Oct. 19, 2017
By: Michael Feldman
In an editorial posted on Intel’s news site, Intel CEO Brian Krzanich announced they would be releasing the company’s first AI processor before the end of 2017. The new chip, formally codenamed “Lake Crest,” will be officially known as the Nervana Neural Network Processor, or NNP, for short.
Source: Intel
As implied by its name, the chip will use technology from Nervana, an AI startup Intel acquired for more than $350 million last year. Unlike GPUs or FPGAs, NNP is a custom-built coprocessor aimed specifically at deep learning, that is, processing the neural networks upon which these applications are based.
In that sense, Intel’s NNP is much like Google’s Tensor Processing Unit (TPU), a custom-built chip the search giant developed to handle much its own deep learning work. Google is already using the second generation of its TPU, which supposedly delivers 180 teraflops of deep learning performance, and is used for both neural net training and inferencing.

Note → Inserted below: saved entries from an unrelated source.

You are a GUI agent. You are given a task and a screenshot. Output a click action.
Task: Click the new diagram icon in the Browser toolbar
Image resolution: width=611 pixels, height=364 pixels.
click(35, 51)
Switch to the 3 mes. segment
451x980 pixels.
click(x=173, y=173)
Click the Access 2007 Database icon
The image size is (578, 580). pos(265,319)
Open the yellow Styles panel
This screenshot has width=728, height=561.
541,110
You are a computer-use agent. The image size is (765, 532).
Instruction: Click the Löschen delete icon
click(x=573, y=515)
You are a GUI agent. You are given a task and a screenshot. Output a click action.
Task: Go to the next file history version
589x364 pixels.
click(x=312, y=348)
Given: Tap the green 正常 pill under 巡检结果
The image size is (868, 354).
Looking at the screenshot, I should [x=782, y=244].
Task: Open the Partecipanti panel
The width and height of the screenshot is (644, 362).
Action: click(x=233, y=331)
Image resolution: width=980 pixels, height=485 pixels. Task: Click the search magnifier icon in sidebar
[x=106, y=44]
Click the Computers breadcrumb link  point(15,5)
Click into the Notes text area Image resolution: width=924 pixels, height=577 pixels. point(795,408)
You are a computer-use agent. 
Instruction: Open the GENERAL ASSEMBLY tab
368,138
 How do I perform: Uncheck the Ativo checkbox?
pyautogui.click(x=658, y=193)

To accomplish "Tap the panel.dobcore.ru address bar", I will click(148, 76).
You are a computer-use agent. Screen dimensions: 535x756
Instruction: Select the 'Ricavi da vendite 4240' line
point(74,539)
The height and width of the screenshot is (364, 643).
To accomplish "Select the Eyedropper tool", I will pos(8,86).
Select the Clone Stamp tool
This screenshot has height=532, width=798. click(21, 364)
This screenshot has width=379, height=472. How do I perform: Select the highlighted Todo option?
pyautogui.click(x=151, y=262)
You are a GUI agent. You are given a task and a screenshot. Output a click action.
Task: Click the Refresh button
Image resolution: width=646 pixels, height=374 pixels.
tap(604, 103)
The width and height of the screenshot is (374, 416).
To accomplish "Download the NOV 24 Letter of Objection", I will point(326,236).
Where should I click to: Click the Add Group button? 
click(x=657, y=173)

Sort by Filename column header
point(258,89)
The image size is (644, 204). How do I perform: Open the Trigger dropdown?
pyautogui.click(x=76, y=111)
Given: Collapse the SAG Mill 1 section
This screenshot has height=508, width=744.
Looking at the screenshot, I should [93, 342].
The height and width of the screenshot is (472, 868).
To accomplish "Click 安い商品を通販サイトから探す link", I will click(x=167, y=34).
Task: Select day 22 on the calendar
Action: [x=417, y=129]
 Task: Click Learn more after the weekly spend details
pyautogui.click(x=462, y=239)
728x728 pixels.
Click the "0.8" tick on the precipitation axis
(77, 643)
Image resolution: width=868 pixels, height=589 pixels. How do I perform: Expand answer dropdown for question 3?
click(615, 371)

In fact, Intel seems to be aiming the NNP at hyperscale companies and other businesses that don’t have access to Google’s proprietary TPU technology. In particular, Krzanich says Facebook is in “close collaboration” with them on the NNP, which implies they will be Intel’s first customer, or at least its first major one.
Of course, Intel is also looking to dislodge NVIDIA GPUs from their dominating perch in the AI-accelerated datacenter. NVIDIA’s latest offering for this market is the V100 GPU, a chip that can deliver 120 teraflops of deep learning. Microsoft, Tencent, Baidu, and Alibaba have all indicated interest in deploying these NVIDIA accelerators in their respective clouds.
Intel hasn’t revealed peak performance numbers on the NNP (They surely have them, given the processors will be commercially available in less than three months.) When Nervana was its own company, they were claiming their design would deliver a 10x performance improvement compared to the GPUs of the day. But that was last year, before both NVIDIA and Google essentially achieved that performance multiplication on their own with their latest silicon.
To be taken seriously, the NNP needs to exhibit performance in the neighborhood of the V100 and second-generation TPU, and ideally exceed both of them. It also needs to demonstrate that deep learning codes will be able to effectively extract this performance from the NNP chip, and do so with multi-processor setups.
There’s a good chance Intel will be able to achieve this. For one thing, the company has its advanced 14nm process technology at its disposal, something Nervana proabably never factored into its calculations when it was operating independently. Intel has also been rapidly building up its software stack for AI and deep learning. And even if Intel doesn’t have the broad ecosystem enjoyed by GPUs in this arena, what they have should be enough to support initial development and deployments on the new platform.
It's also likely that the Intel engineers who came over from Nervana have been improving on the original design. Naveen Rao, who was Nervana’s CEO and one of its co-founders, and now leads Intel’s AI Products Group, penned his own editorial on the NNP announcement, describing the chip design in some detail. In his write-up, he highlights the processor’s Flexpoint numerical format, its high-performance interconnects, and its software-controlled memory management. While there is no new technology revealed here, the Intel/Nervana engineers have had plenty of time to optimize these features and put the technology on par with that of its competition.
Krzanich notes that they have multiple generations of NNP processors in the pipeline, with the intent to evolve the technology substantially over the next few years. “This puts us on track to exceed the goal we set last year of achieving 100 times greater AI performance by 2020,” he said.
The 2020 reference alludes to the “Knights Crest” processor, a chip they talked about last November, when Intel execs outlined their initial AI hardware roadmap. At that time, they characterized the Knights Crest design as a bootable Xeon CPU with an integrated Nervana-based neural network accelerator on-chip. The NNP that they are about to release is a coprocessor that will rely on a CPU host.
Obviously, Intel has high hopes for this application space, otherwise the company never would have pursued not only a custom chip, but a whole series of them. Krzanich pointed to the IDC estimate that the AI spending will reach $46 billion by 2020, and would span most major industries. He mentions healthcare, social media, automotive, and weather forecasting as four such examples where this technology is poised to make major inroads.
“We are well on our way to unlocking the potential of AI and paving a path to new forms of computing,” Krzanich writes. “It will be amazing to watch the industry transform as our latest research and compute breakthroughs continue to mature.”